The CoopeSabalito coffee cooperative, close to the border with Panama, paid farmers high prices in advance for coffee cherries harvested at the end of last year, but now it has to sell the processed beans to roasters at a much lower price.
"(Our situation) is quite critical, both in terms of the high cost of production and financing difficulties," the cooperative's president Hernan Murillo told Reuters.
The cooperative bought coffee from its more than 200 associated farmers before the financial markets collapsed, pulling down commodities prices.
The March arabica coffee contract slipped from a high of $1.60 per pound in July to around $1.12 this month.
The coop paid out more than it is getting back and is now worried about its own survival.
Small farmers in the area around the small town of San Vito de Coto Brus depend on the cooperatives to buy their crops and extend loans.
"Everyone hopes that (the coop) does not disappear because it would hurt the town," said coffee farmer Marcos Salazar.
Coffee millers in the lush mountains of southern Costa Rica are in a tighter spot than elsewhere in Central America because they are the first region to begin harvesting and depend heavily on March delivery contracts.
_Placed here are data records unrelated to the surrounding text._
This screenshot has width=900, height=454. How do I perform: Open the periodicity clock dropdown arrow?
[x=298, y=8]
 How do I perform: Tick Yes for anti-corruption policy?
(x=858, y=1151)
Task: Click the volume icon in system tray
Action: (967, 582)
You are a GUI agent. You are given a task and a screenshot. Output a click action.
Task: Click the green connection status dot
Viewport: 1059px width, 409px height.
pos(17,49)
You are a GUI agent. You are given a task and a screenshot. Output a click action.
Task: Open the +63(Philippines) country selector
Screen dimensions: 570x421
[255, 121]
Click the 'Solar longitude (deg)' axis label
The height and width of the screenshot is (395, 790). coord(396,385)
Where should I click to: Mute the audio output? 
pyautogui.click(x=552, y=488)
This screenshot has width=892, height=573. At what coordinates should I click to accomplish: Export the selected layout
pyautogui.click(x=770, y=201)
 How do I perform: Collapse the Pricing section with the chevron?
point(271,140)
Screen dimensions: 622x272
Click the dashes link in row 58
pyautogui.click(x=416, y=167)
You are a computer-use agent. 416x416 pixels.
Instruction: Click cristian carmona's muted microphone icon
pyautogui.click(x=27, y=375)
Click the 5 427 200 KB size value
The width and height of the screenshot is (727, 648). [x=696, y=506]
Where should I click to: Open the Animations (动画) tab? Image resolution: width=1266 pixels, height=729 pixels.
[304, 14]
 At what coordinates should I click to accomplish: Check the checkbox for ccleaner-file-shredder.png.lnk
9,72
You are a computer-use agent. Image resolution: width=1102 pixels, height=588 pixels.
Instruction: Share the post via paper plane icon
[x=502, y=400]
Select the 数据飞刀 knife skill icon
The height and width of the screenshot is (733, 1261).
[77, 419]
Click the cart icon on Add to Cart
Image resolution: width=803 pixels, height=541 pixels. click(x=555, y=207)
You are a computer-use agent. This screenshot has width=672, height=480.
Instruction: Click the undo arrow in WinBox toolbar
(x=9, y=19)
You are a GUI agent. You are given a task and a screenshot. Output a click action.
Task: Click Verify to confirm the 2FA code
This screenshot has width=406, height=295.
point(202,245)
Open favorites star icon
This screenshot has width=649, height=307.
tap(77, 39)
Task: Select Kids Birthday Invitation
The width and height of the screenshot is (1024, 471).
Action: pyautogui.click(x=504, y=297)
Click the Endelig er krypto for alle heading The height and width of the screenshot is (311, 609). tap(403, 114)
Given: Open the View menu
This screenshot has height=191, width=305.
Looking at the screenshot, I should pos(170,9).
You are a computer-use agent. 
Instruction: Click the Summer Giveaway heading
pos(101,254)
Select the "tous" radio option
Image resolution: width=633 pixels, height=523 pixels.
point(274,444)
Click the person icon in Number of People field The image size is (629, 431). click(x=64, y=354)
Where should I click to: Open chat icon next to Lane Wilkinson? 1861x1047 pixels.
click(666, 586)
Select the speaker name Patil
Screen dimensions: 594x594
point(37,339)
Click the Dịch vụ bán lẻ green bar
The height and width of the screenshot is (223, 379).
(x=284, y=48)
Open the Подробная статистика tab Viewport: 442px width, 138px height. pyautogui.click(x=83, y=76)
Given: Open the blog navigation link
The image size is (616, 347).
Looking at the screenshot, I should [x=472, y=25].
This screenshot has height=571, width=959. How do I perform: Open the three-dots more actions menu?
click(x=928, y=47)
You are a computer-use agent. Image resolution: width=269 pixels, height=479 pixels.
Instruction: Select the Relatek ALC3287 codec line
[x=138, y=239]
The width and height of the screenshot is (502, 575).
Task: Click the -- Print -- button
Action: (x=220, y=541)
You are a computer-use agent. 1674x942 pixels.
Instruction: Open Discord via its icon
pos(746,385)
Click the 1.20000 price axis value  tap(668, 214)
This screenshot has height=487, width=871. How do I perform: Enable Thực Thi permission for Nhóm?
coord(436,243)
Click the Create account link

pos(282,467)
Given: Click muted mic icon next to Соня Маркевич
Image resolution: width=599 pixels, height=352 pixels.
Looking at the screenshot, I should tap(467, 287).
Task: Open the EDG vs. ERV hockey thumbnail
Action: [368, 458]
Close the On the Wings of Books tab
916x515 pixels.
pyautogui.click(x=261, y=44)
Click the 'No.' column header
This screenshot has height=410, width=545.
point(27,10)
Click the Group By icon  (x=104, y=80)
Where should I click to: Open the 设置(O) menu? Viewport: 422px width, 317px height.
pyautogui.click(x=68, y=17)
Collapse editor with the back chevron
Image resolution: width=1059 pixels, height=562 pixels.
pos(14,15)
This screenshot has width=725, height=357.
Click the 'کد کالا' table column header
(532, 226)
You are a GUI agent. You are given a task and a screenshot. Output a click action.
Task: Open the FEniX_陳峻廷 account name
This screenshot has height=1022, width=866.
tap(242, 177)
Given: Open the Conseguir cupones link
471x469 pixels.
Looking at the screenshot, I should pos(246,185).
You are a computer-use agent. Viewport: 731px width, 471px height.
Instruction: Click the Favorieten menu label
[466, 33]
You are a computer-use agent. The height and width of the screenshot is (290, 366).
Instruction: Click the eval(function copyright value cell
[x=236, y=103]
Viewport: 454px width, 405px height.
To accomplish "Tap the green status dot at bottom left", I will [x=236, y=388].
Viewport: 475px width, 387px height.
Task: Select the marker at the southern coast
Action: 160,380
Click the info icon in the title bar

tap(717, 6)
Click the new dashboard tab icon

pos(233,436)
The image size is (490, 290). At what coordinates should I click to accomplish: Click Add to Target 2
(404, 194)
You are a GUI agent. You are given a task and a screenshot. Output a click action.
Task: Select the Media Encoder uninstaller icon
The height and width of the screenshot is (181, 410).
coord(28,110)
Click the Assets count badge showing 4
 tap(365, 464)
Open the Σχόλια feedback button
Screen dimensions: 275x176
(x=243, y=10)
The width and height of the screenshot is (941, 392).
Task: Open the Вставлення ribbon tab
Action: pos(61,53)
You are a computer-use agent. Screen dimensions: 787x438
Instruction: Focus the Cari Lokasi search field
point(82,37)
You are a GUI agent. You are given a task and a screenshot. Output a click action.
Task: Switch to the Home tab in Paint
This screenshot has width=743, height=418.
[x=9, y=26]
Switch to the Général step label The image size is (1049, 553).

CoopeSabalito's main buyer is Starbucks, which recently announced it would be selling instant coffee in a wave of cutbacks and price slashing for customers whose pockets have been pinched by the economic slowdown.
COFFEE CRISIS MEMORIES
Costa Rica's high-quality beans usually fetch a premium from buyers like Starbucks over other varieties but heavily indebted farmers say the slumping prices are forcing them to cut back on farm improvements and fertilizers.
At the nearby Cooprosanvito cooperative, which also groups hundreds of farmers, the low prices will make it difficult for the cooperative to extend more loans to its members, manager Leopoldo Nunez said.
"Cooprosanvito will have to tighten its belt with regards to loans because if the farmers don't have sufficient collateral, we cannot provide credit," Nunez said.
The sector's troubles are being noticed by local authorities, who remember the dark days of the coffee crisis at the beginning of this decade when prices nose-dived to as low as $0.40 a pound and many farmers were forced out of business.
The country's Agriculture Minister, Javier Flores, said Costa Rica is discussing measures to give support to struggling cooperatives through government loans.
Just a few kilometers down the road from Cooprosanvito and CoopeSabalito in the town of Agua Buena, there is another cooperative that went bust in 2006 after prices collapsed.
The mill's machinery stands rusted and idle, and the productive coffee farms that once ringed the town are now pasturelands.
Nunez said he is bracing for at least one cooperative or privately held processing firm in the area to meet the same fate as the Agua Buena plant if prices continue to slipping.